Figure 2 caption should be ...below the graph of 1/x.

Permalink

Euler solves the Basel problem by applying the Newtonian formulae for converting an infinite summation series into an infinite product series, and vice versa. The Newtonian formulae are explained on pages 358-359 of D.T.Whiteside's Mathematical Papers of Isaac Newton vol 5. This comment submitted by Peter L. Griffiths.

Permalink

It was really interesting! I think there is also a solution with fourier series.

Permalink

It is important to mention Euler's discovery in 1755 that the cotangent series generates the zeta evaluations. comment submitted by Peter L. Griffiths.

Permalink

On line (?) 26, i think it should be

(-1)^k

instead of

(-1)^k+1

Not sure if i'm right or just missing something...
anyway very interesting and useful article thank you

Permalink

Are equation (24) and equation (25) equal ?

I don't understand the Euler's claim in equation (25).

Hi! No, the two formulae are not equal as (24) is finite and (25) is infinite. The way Euler's claim is applied is explained in the text between equations (27) and (28): xp(x) is a polynomial with certain roots, whch as in the finite case, can be written as a product.

Permalink

Hi, stupid question probably but where does eqn 24 come from!? It doesn't look right. Suppose for example you take p(x) = x^2 - 4, then (24) says p(x) = (1-x/2)(1+x/2), but it doesn't (multiplying out you get 1 - x^2/4, which is not p(x)).

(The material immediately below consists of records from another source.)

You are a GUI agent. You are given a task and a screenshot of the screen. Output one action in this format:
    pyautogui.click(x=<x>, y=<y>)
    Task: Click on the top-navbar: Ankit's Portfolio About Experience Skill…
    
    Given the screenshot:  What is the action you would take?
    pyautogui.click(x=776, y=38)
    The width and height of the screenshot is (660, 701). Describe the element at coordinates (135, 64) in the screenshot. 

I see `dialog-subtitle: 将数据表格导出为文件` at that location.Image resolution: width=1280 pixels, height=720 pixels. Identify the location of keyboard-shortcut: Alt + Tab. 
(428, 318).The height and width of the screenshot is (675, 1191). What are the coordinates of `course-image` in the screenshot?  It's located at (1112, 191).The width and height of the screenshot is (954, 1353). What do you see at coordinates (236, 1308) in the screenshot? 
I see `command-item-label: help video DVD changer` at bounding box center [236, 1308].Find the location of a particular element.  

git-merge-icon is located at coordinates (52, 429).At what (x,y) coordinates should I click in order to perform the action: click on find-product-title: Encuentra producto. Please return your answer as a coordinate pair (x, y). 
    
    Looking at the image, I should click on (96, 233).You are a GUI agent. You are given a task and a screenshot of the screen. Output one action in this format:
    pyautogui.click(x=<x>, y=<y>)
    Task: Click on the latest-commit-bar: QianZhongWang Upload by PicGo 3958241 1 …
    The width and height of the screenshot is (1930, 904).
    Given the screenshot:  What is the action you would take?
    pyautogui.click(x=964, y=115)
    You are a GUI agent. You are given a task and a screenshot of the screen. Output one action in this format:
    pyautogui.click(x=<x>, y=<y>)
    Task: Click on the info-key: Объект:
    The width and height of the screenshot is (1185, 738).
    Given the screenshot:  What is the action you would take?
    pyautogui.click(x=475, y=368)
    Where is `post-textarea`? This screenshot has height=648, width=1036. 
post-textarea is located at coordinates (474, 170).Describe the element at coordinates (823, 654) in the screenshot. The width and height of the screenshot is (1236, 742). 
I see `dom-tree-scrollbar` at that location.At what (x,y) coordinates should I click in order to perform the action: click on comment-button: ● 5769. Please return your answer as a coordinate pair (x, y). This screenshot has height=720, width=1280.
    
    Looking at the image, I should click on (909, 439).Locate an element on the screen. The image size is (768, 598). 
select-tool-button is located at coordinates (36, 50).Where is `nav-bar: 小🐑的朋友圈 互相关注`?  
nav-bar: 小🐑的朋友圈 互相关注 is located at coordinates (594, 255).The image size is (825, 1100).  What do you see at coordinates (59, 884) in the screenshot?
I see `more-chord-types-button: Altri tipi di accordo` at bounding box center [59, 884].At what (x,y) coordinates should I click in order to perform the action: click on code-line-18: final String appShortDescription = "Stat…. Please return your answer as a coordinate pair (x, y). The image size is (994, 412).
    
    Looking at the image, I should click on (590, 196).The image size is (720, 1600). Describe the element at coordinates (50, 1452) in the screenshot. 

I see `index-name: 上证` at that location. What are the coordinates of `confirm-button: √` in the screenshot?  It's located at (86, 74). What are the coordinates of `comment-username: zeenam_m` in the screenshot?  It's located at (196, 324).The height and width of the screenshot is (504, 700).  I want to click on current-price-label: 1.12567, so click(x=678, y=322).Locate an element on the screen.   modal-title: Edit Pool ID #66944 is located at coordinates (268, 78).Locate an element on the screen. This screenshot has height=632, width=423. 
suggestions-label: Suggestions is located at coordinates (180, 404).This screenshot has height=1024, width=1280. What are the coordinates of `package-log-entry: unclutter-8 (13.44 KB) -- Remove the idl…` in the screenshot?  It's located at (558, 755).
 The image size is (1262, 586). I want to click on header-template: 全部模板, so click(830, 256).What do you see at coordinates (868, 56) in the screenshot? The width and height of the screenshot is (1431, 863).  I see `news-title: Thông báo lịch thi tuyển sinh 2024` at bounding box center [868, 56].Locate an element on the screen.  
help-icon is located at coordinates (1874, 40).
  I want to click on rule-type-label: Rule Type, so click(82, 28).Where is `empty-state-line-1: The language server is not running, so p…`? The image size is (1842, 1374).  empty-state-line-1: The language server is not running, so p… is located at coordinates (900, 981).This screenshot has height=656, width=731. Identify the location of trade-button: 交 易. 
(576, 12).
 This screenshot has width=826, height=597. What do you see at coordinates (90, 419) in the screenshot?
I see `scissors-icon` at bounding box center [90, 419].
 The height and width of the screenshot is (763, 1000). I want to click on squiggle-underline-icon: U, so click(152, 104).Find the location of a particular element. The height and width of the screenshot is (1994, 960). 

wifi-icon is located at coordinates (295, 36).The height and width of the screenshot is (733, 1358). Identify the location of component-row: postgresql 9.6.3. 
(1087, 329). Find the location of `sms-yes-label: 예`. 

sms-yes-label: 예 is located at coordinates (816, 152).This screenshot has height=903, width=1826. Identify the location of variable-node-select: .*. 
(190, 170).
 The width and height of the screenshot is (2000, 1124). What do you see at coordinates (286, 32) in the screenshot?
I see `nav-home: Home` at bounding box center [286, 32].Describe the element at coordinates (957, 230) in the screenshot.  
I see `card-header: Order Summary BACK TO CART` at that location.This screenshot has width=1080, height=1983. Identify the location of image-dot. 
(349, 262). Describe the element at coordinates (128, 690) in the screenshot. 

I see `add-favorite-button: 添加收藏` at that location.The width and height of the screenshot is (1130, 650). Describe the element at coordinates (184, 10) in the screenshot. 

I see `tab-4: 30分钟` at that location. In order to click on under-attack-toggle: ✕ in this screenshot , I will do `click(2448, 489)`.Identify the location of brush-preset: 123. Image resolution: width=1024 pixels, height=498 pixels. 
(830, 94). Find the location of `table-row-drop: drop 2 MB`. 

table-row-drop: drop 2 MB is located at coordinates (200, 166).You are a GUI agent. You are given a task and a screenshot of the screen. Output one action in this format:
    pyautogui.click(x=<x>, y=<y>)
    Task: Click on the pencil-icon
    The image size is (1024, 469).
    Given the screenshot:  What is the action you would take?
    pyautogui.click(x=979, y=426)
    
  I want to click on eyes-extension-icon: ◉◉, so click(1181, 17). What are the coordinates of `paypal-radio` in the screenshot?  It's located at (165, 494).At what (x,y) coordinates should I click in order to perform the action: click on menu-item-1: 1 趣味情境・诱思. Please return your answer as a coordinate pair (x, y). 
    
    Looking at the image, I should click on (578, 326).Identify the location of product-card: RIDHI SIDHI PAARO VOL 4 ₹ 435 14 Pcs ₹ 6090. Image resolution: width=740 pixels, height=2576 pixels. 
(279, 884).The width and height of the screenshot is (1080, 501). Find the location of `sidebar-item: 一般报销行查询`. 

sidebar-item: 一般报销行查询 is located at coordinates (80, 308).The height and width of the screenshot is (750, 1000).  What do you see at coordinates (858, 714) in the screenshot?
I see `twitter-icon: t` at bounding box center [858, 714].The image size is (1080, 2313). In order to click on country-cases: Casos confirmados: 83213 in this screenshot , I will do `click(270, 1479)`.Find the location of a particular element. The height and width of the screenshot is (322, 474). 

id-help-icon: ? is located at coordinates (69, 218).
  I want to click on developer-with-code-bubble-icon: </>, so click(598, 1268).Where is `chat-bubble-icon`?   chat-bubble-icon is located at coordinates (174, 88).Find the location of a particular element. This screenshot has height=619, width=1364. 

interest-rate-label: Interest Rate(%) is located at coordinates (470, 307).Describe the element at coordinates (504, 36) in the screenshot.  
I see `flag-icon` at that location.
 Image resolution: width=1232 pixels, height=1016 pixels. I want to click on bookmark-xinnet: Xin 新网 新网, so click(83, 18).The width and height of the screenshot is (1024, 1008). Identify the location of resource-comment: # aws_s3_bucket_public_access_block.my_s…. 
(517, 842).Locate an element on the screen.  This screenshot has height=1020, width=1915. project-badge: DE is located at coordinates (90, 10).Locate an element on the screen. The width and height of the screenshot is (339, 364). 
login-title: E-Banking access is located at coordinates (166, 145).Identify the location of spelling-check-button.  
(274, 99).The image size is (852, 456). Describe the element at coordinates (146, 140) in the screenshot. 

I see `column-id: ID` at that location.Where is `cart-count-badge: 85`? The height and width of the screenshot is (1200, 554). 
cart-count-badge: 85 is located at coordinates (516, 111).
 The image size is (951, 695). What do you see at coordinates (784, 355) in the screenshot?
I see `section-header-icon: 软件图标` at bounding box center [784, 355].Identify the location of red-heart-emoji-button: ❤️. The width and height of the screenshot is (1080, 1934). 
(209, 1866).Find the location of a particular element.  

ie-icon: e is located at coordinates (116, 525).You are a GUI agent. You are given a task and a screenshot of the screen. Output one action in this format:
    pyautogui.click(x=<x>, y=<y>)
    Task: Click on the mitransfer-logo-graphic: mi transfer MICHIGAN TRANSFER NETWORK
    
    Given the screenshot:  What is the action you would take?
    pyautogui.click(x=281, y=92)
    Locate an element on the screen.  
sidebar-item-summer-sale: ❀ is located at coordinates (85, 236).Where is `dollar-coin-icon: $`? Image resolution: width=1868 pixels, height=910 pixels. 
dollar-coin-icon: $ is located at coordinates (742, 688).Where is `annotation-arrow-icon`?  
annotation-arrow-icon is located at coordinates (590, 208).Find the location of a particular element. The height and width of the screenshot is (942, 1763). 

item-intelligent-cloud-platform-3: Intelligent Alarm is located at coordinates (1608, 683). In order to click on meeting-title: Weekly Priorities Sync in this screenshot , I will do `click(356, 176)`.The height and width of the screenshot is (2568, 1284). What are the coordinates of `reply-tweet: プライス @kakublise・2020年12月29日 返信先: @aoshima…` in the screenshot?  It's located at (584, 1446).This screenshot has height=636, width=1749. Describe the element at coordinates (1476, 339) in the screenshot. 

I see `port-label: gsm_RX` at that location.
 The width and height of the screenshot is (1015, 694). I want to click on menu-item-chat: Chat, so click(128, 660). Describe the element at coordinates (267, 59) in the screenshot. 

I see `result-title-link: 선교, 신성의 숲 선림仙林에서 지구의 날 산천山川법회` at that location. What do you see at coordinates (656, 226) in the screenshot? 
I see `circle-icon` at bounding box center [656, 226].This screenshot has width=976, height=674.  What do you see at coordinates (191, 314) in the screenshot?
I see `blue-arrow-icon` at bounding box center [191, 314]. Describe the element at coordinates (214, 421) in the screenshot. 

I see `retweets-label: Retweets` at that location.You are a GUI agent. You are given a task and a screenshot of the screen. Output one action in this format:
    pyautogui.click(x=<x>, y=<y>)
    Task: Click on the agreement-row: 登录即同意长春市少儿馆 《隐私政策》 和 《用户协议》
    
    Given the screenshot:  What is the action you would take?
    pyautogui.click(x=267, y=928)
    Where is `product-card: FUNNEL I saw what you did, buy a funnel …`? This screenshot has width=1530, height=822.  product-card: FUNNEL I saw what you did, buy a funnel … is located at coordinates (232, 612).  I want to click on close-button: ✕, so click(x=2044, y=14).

Permalink In reply to by Anonymous (not verified)

for any equation p(x)=0 (where p(x) is an expression or function of x) has roots a0, a1,....then at x=a0, a1,... p(x) becomes 0. in your example, p(x)=1 - x^2/4. At x=2 or -2, i.e., p(2)=p(-2) = 0.

Permalink In reply to by Anonymous (not verified)

Er,it seems your polynomial p(x)=x*2-4 doesn't agree with the condition p(0)=1

Permalink

Where can one find more detail about Eulers assumptions he made in this proof and how his assumptions were taken care of later?

The proof of the sine Basel conjecture (PI)^2/2 = 1 + 1/2^2 + 1/3^2 + 1/4^2 .... depends on the Newtonian Infinite Series formulae which are
the ABC summation 1 + Ax + Bx^2 + Cx^3 .... = (1+ax)(1+ bx)(1 +cx)....
the ABC Alternating 1 -Ax + Bx^2 - Cx^3 .... = (1- ax)(1- bx) (1- cx) ...
the A summation Ax = ax + bx + cx..... which seems to be a special case of the sine Basel conjecture (PI)^2 = 1 + 1/2^2 + 1/3^2 + 1/4^2 .....
with both sides multiplied by (u/PI)^2 and thus becomes u^2/6 = (u/PI)^2 + (u/2PI)^2 + (u/3PI)^2 .... clearly a version of the A summation
Au^2 = au^2 + bu^2 + cu^2 ... with A = 1/6, a =(1/PI)^2, b = (1/2PI)^2, c = (1/3PI)^2.
The alternating sine series is (sinu)/u = 1 - u^2/3! + u^4/5! - u^6/7!.....clearly a special case of the ABC Alternating, whose product series can now be
evaluated by substituting values for letters.

Permalink

Hi Chris:

Two years ago I discovered some interesting equations involving odd positive integer zeta values, and recently I derived some equations using Euler's L-number equations (which sum to odd powers of Pi). I believe I am the first person ever to derive these equations. I've been trying to find a closed form for zeta 3 for the last two years since I retired. I've written a few of these equations and derivations using Latex.

Would you be interested in seeing some of my work?

Pete Kacensky

peterkacensky@charter.net

Permalink

I am an IBDP student, currently revising for mocks. I use the haese mathematics textbook and am always shocked by how much effort would have gone into producing this textbook. Out of curiosity, I decided to search the name of the authors up and I came across you Mr. Sangwin! I am just writing this as a thank you for the time that must have taken to produce a textbook of such high quality and hopefully if I meet my offer, see you in September 2024!